▶ [TASK GOAL]:
In the data that follows, find the line with "Acheter le livre (617, 671)"; transcribe it, every later line up to the one with "info-site@albin-michel.fr (550, 1933)", and that line as well, exactly and with no others.

[Extracted records]
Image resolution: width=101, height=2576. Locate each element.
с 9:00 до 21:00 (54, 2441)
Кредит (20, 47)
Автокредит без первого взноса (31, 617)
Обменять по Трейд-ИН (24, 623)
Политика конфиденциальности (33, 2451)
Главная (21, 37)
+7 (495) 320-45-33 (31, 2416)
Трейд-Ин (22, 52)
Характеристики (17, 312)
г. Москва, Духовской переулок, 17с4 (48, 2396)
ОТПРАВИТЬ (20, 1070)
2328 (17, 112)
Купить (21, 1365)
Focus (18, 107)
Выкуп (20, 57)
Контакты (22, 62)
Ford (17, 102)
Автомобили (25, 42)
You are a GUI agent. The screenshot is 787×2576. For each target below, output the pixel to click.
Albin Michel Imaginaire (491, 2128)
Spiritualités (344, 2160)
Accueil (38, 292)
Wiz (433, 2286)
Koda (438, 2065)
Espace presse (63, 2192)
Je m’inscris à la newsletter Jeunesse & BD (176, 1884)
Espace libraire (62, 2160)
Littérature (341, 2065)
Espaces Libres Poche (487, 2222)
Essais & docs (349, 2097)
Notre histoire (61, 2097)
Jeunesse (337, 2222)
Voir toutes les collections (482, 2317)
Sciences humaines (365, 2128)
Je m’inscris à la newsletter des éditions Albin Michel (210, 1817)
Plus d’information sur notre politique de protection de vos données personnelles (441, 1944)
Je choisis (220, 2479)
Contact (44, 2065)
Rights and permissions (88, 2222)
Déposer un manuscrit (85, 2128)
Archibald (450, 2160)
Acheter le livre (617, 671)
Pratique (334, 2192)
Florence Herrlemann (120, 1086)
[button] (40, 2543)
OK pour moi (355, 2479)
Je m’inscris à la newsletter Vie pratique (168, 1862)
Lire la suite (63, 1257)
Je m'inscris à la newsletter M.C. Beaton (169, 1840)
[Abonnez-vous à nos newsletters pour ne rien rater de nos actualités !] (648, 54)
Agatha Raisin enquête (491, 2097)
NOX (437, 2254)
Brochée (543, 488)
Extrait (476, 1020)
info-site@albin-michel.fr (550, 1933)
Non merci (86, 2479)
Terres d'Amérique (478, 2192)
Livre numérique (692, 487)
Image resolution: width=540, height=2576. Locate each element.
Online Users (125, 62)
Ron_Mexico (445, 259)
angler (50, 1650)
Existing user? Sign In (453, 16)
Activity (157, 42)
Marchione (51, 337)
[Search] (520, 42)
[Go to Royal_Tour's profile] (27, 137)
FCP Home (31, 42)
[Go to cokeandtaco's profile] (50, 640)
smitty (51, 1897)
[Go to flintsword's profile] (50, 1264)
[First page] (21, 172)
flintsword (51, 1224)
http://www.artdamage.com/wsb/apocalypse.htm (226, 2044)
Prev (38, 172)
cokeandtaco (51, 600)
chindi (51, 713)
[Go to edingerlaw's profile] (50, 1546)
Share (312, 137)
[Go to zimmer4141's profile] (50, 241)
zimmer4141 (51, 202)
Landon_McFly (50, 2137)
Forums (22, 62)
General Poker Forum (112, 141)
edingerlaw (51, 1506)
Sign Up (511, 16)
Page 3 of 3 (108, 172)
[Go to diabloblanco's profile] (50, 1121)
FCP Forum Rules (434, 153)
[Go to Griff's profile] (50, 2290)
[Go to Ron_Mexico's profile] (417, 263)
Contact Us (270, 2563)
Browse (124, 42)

▶ [SOLVED EXERCISE]:
Acheter le livre (617, 671)
Pratique (334, 2192)
Florence Herrlemann (120, 1086)
[button] (40, 2543)
OK pour moi (355, 2479)
Je m’inscris à la newsletter Vie pratique (168, 1862)
Lire la suite (63, 1257)
Je m'inscris à la newsletter M.C. Beaton (169, 1840)
[Abonnez-vous à nos newsletters pour ne rien rater de nos actualités !] (648, 54)
Agatha Raisin enquête (491, 2097)
NOX (437, 2254)
Brochée (543, 488)
Extrait (476, 1020)
info-site@albin-michel.fr (550, 1933)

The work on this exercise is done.